------ RECORDS FOR THE EXERCISE

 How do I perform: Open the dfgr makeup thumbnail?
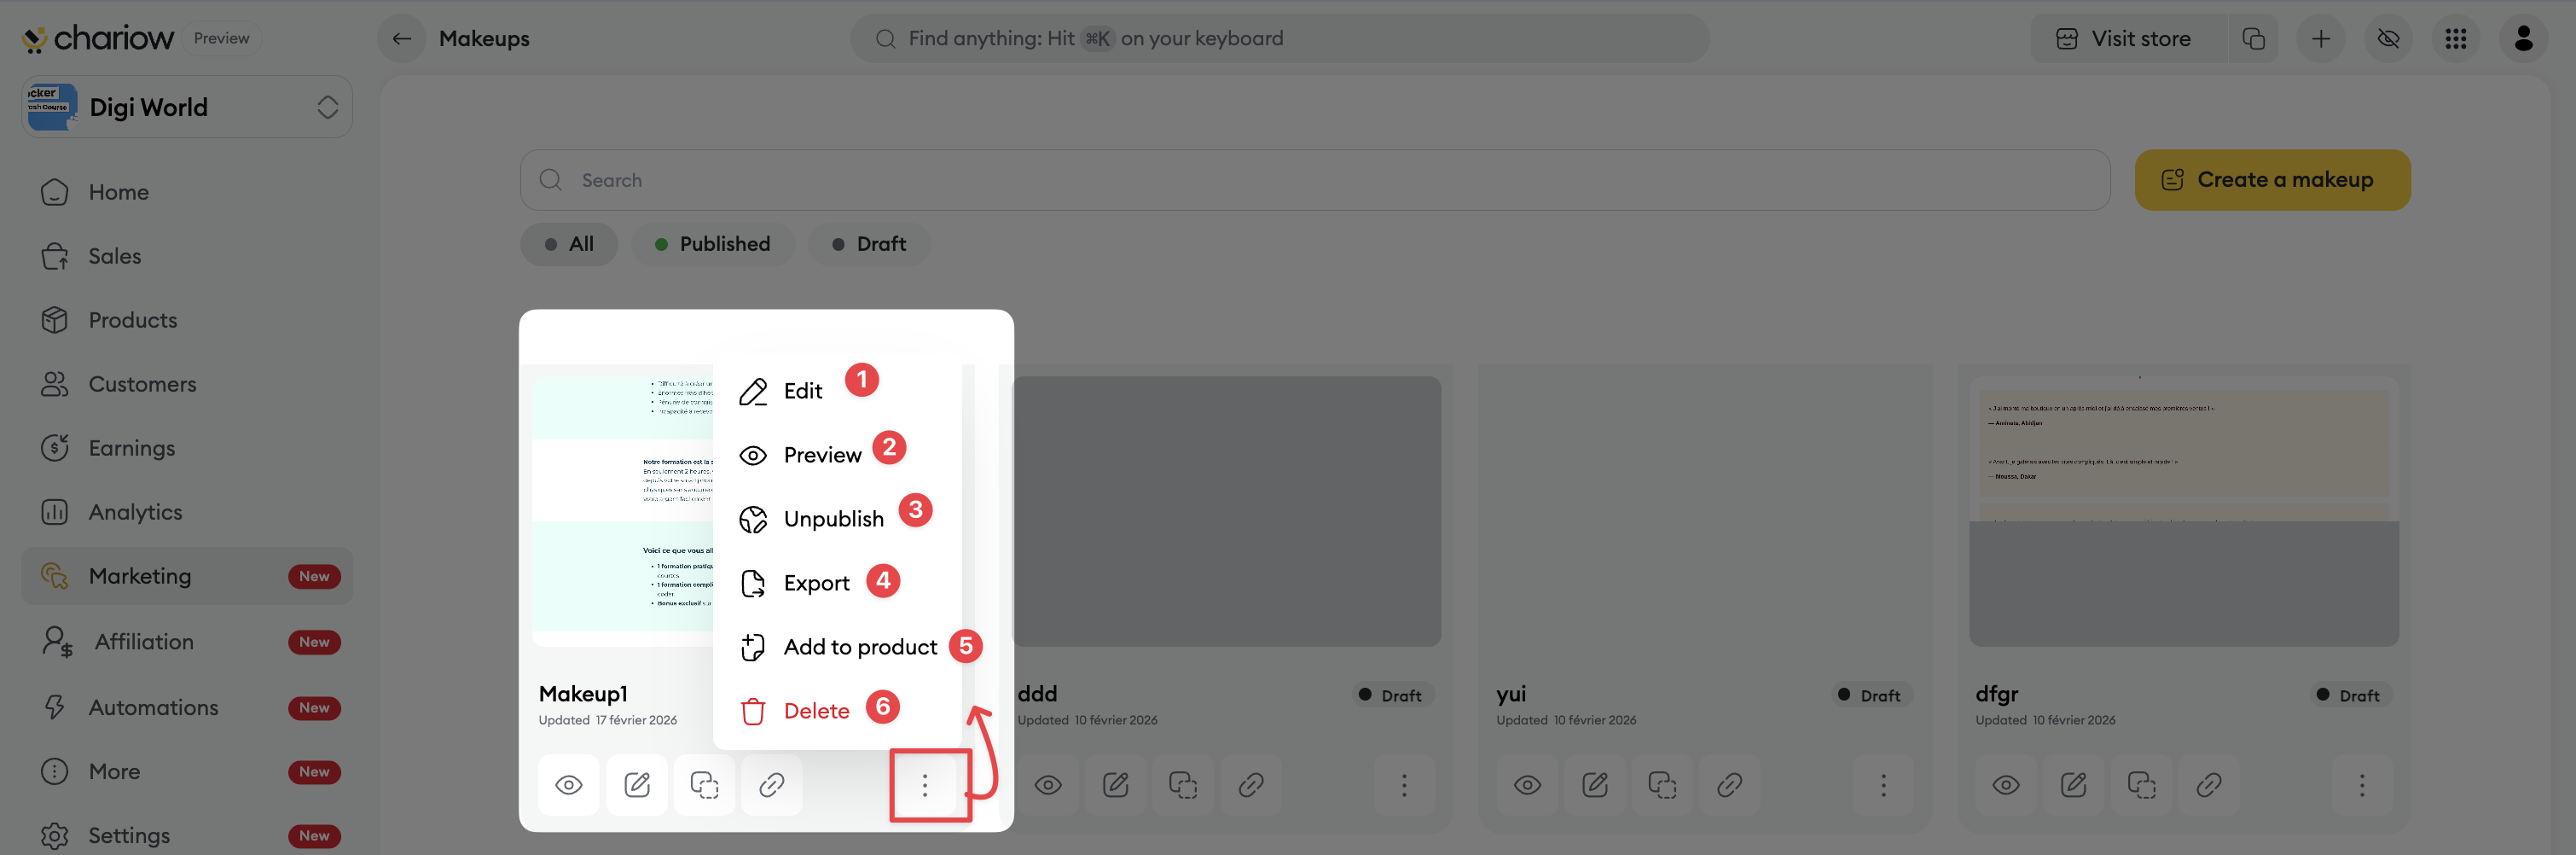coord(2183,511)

------------
------ RECORDS FOR THE EXERCISE

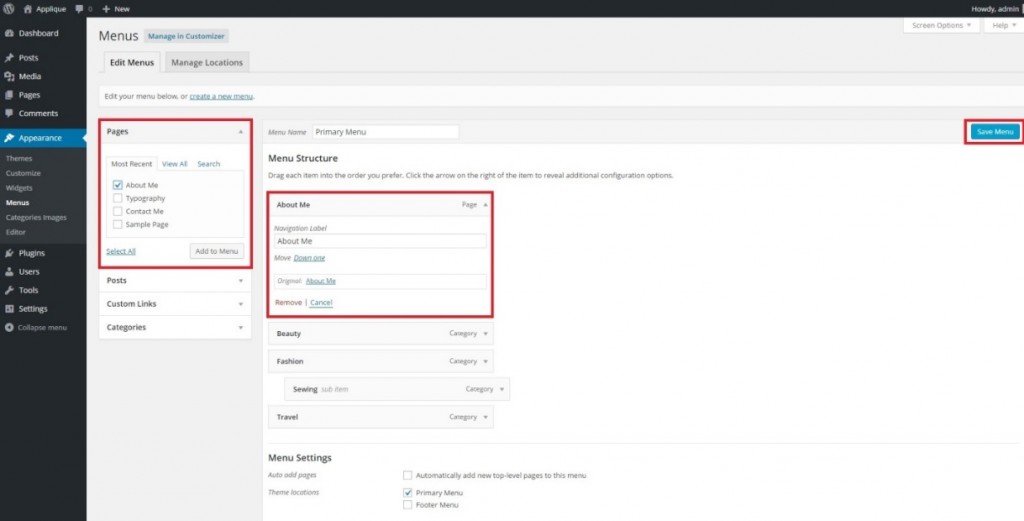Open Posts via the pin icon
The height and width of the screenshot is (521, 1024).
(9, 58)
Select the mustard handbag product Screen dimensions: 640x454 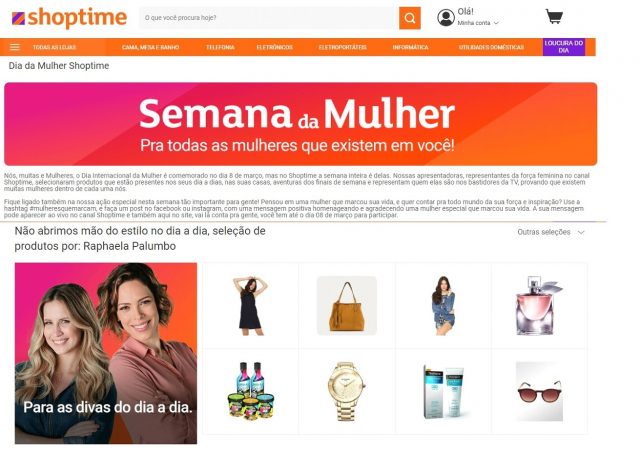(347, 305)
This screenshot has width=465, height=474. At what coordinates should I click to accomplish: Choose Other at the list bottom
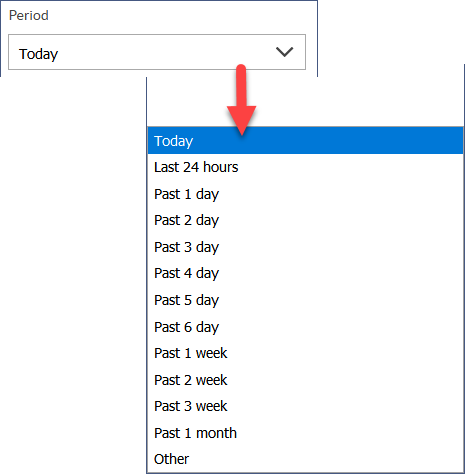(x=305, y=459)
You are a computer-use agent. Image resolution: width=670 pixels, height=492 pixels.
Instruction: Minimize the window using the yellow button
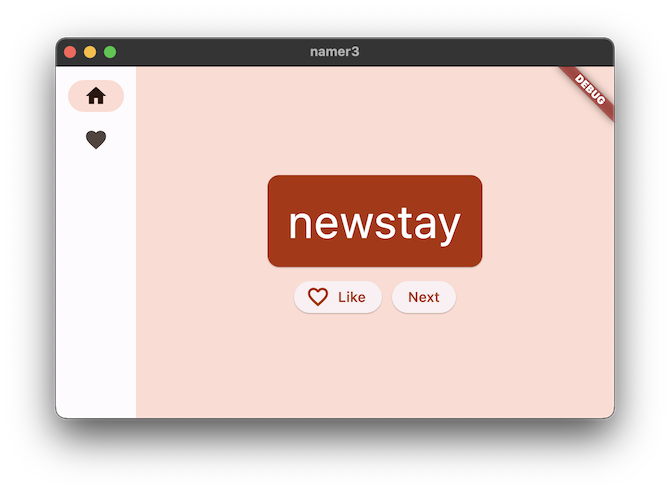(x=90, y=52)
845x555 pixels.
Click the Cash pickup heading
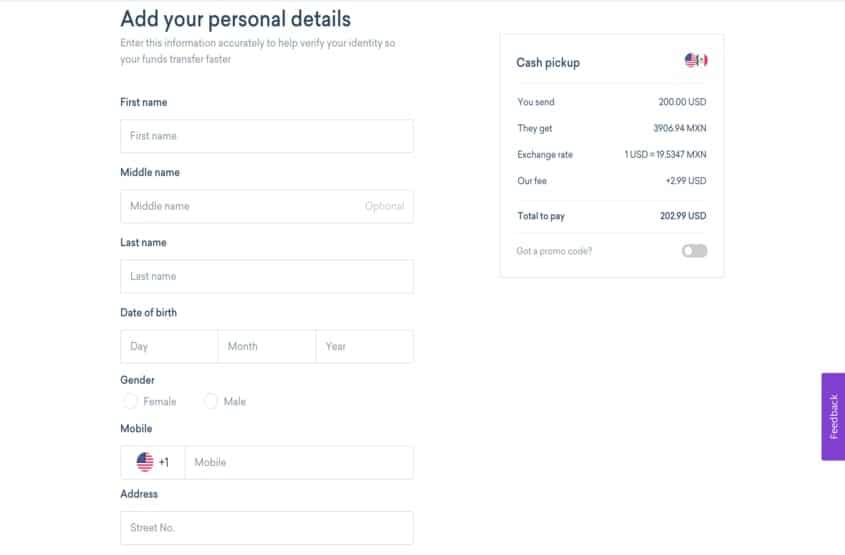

------------

WORK TO BE COMPLETED → Reproduce the material word for word, from the line containing "This screenshot has" through the line containing "Click the Cash pickup heading", and leave the pictures out.

SOLUTION BELOW →
This screenshot has width=465, height=474. At what coordinates should I click to accomplish: Choose Other at the list bottom
(x=305, y=459)
You are a computer-use agent. Image resolution: width=670 pixels, height=492 pixels.
Instruction: Minimize the window using the yellow button
(x=90, y=52)
845x555 pixels.
Click the Cash pickup heading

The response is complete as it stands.